__Assigned task__
A stretch of the entries below is to be set down exactly, running from the line with "Task: Collapse the 故障类别条目 side panel" through the line with "Given: Select Profile", both included, and no other line.

__Provided material__
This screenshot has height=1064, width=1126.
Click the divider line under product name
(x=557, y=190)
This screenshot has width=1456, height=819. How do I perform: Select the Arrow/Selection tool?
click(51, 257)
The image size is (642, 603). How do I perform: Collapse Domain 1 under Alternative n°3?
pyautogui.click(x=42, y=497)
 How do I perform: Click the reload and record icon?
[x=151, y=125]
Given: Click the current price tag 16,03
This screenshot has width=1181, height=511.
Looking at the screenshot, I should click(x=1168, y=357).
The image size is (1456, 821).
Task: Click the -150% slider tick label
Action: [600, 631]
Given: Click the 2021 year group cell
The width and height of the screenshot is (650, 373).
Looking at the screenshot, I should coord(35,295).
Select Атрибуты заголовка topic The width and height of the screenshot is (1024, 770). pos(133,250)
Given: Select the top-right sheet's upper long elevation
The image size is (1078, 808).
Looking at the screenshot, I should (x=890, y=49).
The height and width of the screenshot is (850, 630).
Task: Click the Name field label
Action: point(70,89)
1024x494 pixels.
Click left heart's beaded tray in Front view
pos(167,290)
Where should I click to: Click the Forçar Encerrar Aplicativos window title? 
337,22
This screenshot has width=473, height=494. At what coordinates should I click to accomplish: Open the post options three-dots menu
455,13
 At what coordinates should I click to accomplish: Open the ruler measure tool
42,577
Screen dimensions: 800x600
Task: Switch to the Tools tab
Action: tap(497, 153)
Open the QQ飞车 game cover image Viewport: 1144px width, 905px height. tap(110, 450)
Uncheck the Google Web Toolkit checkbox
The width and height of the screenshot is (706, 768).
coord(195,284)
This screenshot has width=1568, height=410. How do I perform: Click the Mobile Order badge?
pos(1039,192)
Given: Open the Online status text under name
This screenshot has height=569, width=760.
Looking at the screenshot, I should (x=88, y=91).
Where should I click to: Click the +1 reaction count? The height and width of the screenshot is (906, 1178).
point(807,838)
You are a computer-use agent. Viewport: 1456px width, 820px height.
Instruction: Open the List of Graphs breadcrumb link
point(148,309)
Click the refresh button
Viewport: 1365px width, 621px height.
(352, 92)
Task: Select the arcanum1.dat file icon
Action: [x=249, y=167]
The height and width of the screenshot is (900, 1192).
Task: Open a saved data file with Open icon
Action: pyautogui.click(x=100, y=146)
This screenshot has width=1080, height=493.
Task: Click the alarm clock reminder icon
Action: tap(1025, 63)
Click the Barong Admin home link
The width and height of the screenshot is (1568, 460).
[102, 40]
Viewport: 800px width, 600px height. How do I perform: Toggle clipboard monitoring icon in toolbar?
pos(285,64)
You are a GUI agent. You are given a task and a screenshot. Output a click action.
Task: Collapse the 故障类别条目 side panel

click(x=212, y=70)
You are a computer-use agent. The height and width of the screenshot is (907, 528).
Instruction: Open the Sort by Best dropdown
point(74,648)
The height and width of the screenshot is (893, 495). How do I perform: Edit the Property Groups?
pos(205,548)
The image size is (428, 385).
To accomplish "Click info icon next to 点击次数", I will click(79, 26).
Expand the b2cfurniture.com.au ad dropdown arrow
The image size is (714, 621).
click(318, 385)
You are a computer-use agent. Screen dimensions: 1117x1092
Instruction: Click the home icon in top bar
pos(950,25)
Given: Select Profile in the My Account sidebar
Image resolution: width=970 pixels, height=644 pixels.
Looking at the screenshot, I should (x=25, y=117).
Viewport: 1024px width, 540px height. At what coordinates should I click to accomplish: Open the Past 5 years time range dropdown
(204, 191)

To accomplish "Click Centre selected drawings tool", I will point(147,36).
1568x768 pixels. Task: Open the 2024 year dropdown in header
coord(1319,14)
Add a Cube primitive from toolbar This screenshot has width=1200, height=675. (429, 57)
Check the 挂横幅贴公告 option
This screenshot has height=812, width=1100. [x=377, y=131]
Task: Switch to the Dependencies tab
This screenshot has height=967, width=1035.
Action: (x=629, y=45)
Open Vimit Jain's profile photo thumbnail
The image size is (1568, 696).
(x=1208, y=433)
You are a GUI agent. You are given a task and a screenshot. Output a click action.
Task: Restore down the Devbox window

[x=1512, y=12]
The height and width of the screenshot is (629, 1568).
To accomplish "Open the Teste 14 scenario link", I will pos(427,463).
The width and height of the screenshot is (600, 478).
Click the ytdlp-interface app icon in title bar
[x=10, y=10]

__Your response__
Task: Collapse the 故障类别条目 side panel

click(x=212, y=70)
You are a computer-use agent. The height and width of the screenshot is (907, 528).
Instruction: Open the Sort by Best dropdown
point(74,648)
The height and width of the screenshot is (893, 495). How do I perform: Edit the Property Groups?
pos(205,548)
The image size is (428, 385).
To accomplish "Click info icon next to 点击次数", I will click(79, 26).
Expand the b2cfurniture.com.au ad dropdown arrow
The image size is (714, 621).
click(318, 385)
You are a computer-use agent. Screen dimensions: 1117x1092
Instruction: Click the home icon in top bar
pos(950,25)
Given: Select Profile in the My Account sidebar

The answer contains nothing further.